A repo for a home-built blog engine, mostly just to experiment and get better at webdev (especially Node.js)
In terms of inspiration, the idea of starting from scratch with a lightweight, new CMS written in Node came from seeing Casey Liss do the same with his engine Camel. I don't recall ever actually reading anything beyond Camel's README so I believe the only technical inspiration was using "@" signs to highlight metadata (though in a different way) but there may be unintentional inspiration snuck in.
Design-wise there's absolutely no question that the site it currently powers was exceptionally inspired by both Casey Liss' and Marco Arment's blogs.

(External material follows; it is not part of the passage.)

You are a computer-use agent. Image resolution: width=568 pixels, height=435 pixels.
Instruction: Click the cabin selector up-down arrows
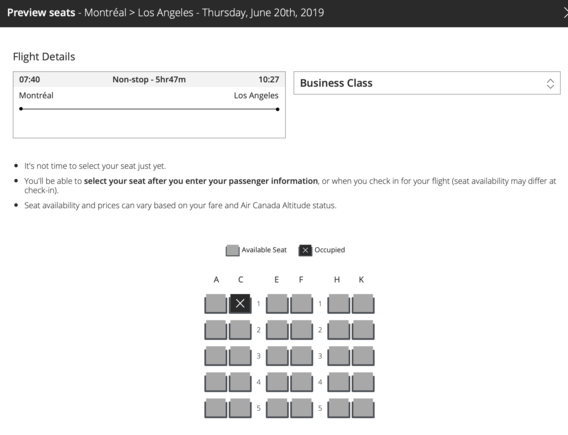coord(550,84)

- Basic routing up and running, routing to index ('/'), blog permalinks ('/blog/:year/:month/:day/:filename), static pages ('/:pageFileName'), and 404s.

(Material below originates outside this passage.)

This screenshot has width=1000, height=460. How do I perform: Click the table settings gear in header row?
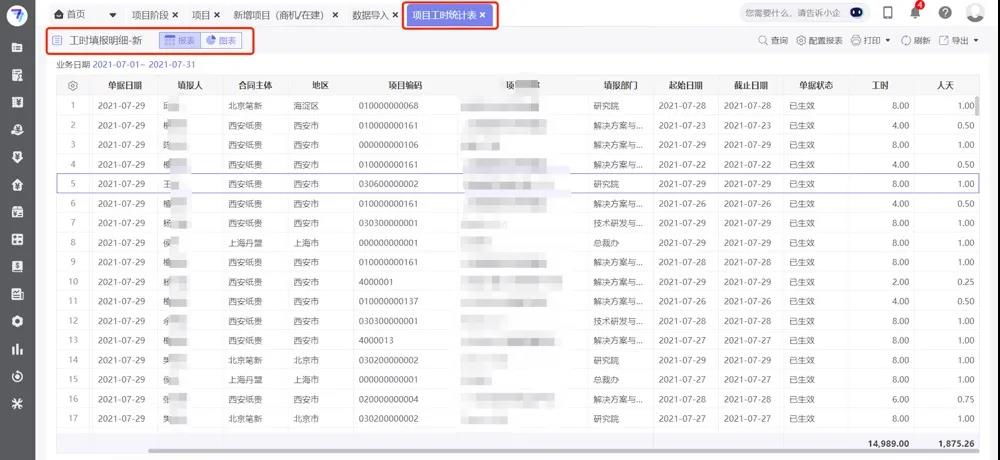[72, 86]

- Dead-simple rendering engine, literally just replaces {{title}} and {{body}} and date things with stuff.
- A grossly-implemented blogroll with 5 posts on the main page, but NEEDS TO BE MANUALLY UPDATED IN postList.json!

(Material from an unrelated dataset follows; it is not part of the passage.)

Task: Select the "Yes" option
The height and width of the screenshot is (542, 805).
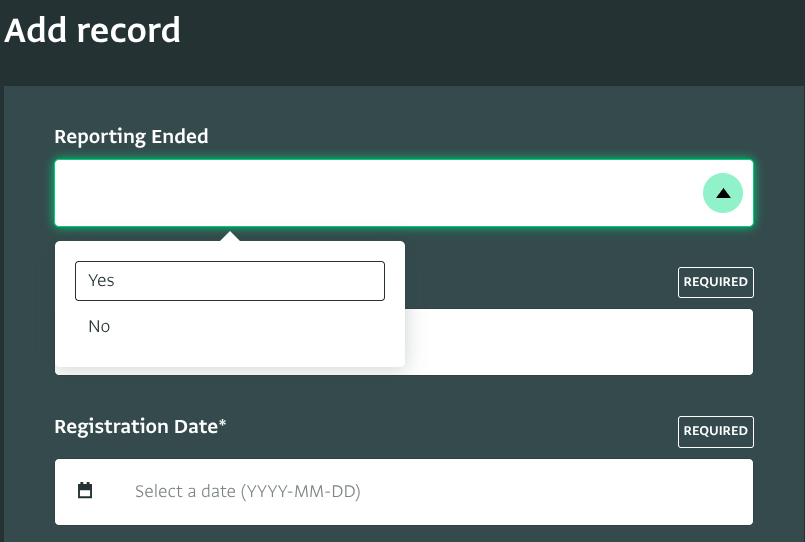Action: tap(230, 281)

- Psuedo-metadata: at the top of all markdown pages for blog posts, include (IN ONE LINE!!!) '@@: "Title": "title", "OtherMetadata": "Other" :@@
- Month archive blogroll thing (like marco.org) though with same metadata problem as the index page.
- The weird metadata bug fixed
- Link posts/permalinks
- Pulling app configs (stuff like port, filepath, etc) and site configs (stuff like the description, navbar links, site meta-tags) into json config files so they can be changed w/o a deploy
- Finally finally FIIIIIIIINALLY replacing the hacky and entirely anti-patterny "fs.readFileSync" calls with promises. Mostly. There's still one to kill.
- (My own shenanigans w/ the server setup to use SSL, but it's just an nginx reverse proxy so not actually part of this codebase)
- (Also caching, but again mostly through browser caching and then ussing the nginx reverse proxy to cache in front.)
- I think, as best as I can tell, that things are finally generic enough that I could spin up a new site with this engine with and it will just work?
- Theme handling?
- Metadata on a per-post basis
- Tags
- Search?
- Some sort of automaticity to the post updating, since it's a bit of a chore to add a new post.
- Better decomposition, especially of some of the GET handlers
- In-memory caching maybe?
- Testing with a fresh install on a new server to make sure the setup script works and the code is suitably generic
- Once everything seems solid, write up documentation, transfer to a new repo for actual clean usage, and turn this into the "andrewwhipple.com" repo.
Start every post with post metadata, namely:
"@@: "Title": "PostTitle", "Date": "PostDate", "Link": "Link", "LinkPost": bool :@@"
If LinkPost is true, then also include the "Permalink": "PostPermalink" info in the meta data
Then start a separate line, and write whatever content you want in markdown (or html if ya nasty.)